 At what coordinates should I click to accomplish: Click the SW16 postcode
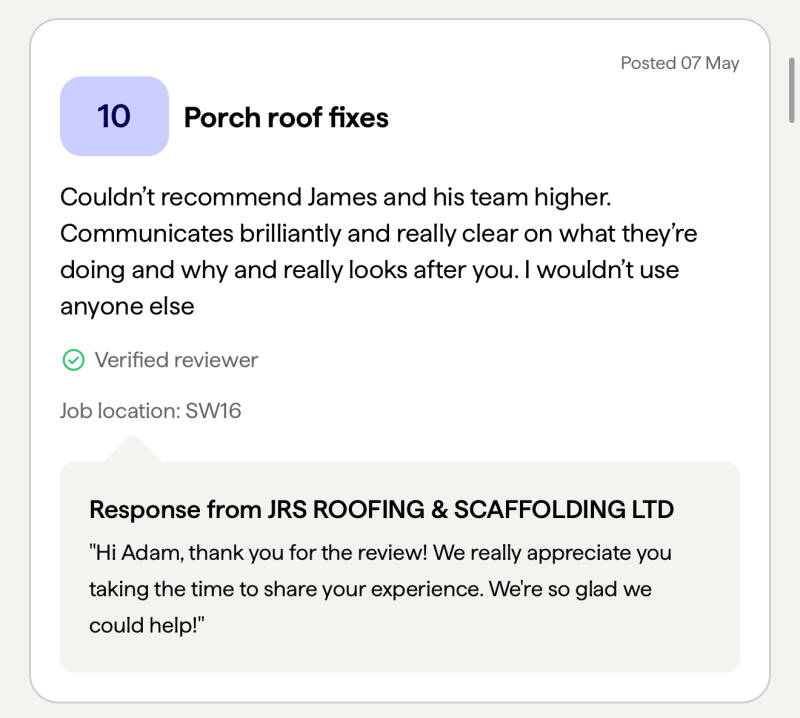click(213, 410)
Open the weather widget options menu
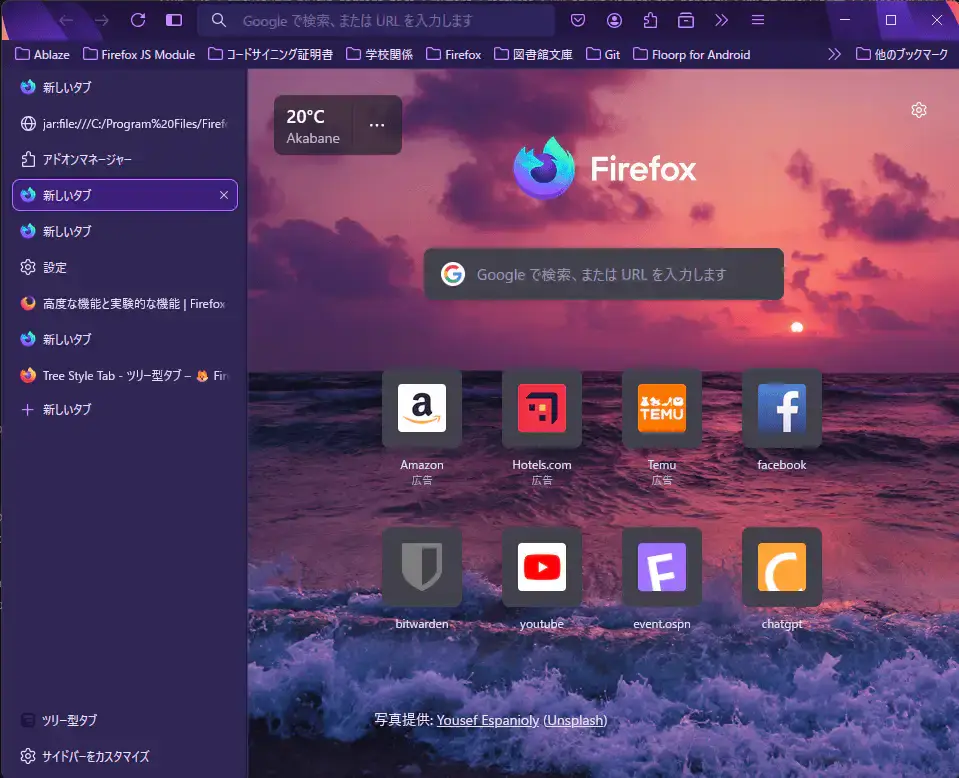This screenshot has width=959, height=778. (x=377, y=124)
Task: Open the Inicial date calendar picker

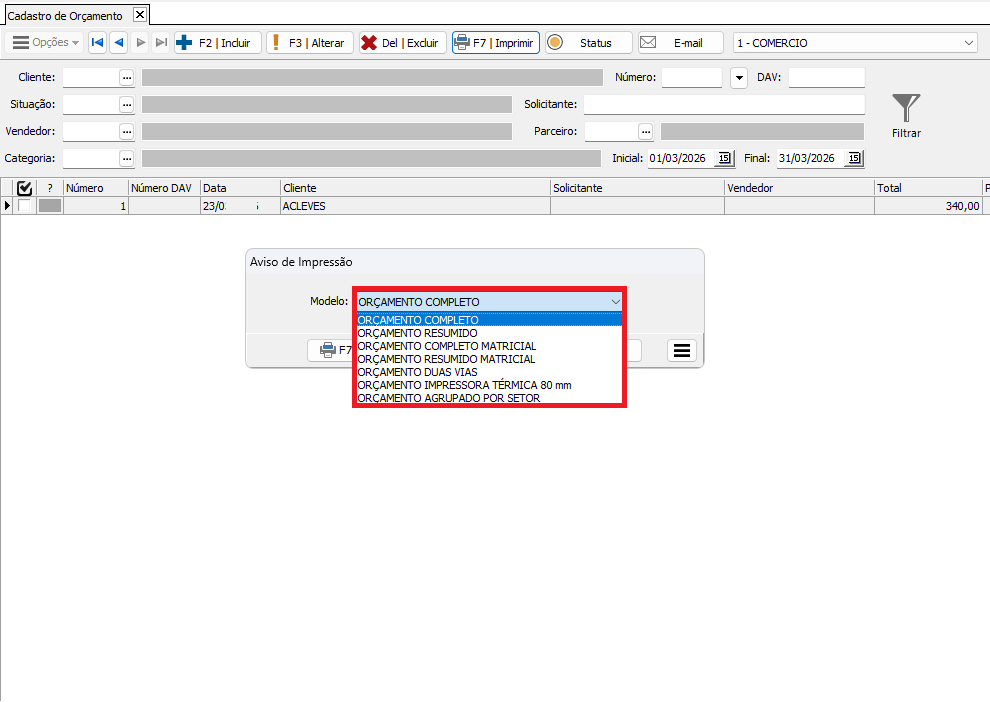Action: coord(725,158)
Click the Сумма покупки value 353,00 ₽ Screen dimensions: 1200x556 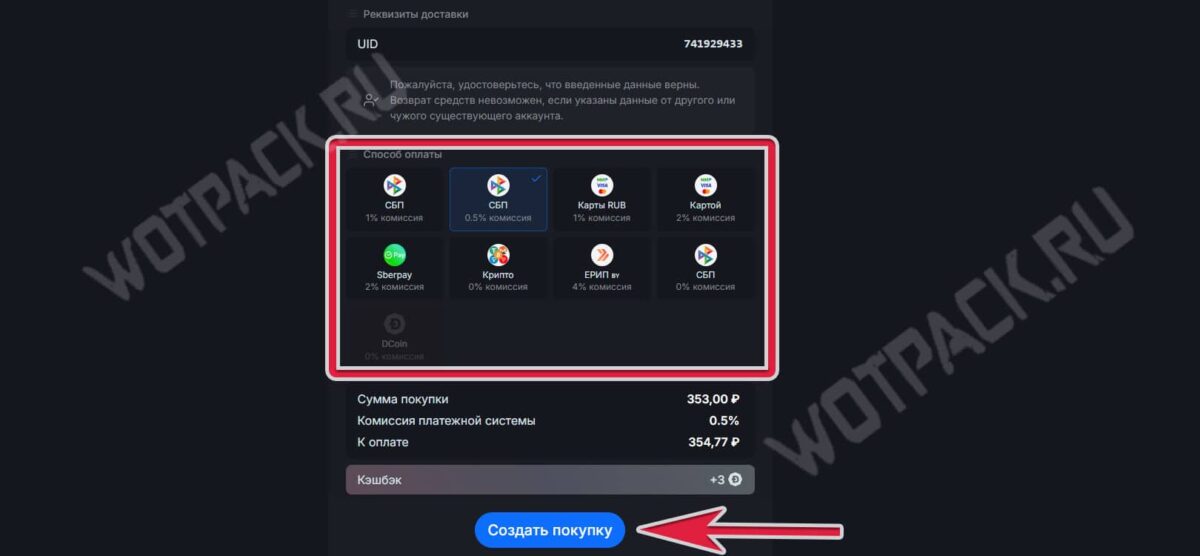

* Aim of the exercise *
Every line from the one containing "Task: Open the Inicial date calendar picker" through the final line of the records above is to be written out exactly; nothing else, and no pictures.

* Task result *
Task: Open the Inicial date calendar picker

Action: coord(725,158)
Click the Сумма покупки value 353,00 ₽ Screen dimensions: 1200x556 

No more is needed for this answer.